WHAT NEEDS TO BE DONE
Copy word for word, please, the lines of the entries below running from the one containing "Where should I click to: Edit" to the one containing "Image resolution: width=1291", both ends included.
——————
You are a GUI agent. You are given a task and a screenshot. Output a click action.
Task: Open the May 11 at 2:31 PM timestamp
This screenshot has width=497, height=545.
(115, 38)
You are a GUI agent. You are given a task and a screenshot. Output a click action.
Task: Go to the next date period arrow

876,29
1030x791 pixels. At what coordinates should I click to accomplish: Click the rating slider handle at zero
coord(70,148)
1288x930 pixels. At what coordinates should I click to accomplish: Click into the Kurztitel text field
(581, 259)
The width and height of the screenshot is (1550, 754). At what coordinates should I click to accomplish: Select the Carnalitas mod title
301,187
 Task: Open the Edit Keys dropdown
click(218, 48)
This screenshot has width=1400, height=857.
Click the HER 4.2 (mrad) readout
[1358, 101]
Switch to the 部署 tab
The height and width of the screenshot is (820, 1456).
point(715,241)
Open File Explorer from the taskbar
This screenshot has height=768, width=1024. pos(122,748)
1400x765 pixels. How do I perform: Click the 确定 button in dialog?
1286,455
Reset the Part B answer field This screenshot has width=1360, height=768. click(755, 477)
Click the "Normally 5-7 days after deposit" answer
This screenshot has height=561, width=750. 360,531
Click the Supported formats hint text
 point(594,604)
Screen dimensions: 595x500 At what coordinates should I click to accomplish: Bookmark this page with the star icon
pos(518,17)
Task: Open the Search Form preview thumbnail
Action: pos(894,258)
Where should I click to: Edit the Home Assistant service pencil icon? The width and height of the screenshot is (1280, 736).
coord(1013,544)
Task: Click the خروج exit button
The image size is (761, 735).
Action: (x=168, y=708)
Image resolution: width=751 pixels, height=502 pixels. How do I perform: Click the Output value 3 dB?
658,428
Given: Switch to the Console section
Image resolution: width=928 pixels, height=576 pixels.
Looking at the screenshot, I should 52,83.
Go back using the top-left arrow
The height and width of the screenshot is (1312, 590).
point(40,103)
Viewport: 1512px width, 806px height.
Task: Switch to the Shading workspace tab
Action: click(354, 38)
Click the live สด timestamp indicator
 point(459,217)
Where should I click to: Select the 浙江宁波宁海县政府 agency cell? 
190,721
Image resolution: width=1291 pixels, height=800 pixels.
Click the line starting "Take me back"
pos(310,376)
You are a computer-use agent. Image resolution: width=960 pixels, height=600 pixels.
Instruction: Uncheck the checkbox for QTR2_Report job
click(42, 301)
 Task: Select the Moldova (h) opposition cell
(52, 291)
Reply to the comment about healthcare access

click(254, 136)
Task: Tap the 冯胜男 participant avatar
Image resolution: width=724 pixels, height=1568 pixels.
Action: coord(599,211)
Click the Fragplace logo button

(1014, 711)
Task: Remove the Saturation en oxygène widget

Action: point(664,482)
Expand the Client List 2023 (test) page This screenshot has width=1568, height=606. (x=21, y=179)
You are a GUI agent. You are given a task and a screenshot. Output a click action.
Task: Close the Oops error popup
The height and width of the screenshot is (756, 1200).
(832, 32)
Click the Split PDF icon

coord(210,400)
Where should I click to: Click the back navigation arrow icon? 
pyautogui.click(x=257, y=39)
——————
RESPONSE TO THE TASK
Where should I click to: Edit the Home Assistant service pencil icon? The width and height of the screenshot is (1280, 736).
coord(1013,544)
Task: Click the خروج exit button
The image size is (761, 735).
Action: (x=168, y=708)
Image resolution: width=751 pixels, height=502 pixels. How do I perform: Click the Output value 3 dB?
658,428
Given: Switch to the Console section
Image resolution: width=928 pixels, height=576 pixels.
Looking at the screenshot, I should 52,83.
Go back using the top-left arrow
The height and width of the screenshot is (1312, 590).
point(40,103)
Viewport: 1512px width, 806px height.
Task: Switch to the Shading workspace tab
Action: click(354, 38)
Click the live สด timestamp indicator
 point(459,217)
Where should I click to: Select the 浙江宁波宁海县政府 agency cell? 
190,721
Image resolution: width=1291 pixels, height=800 pixels.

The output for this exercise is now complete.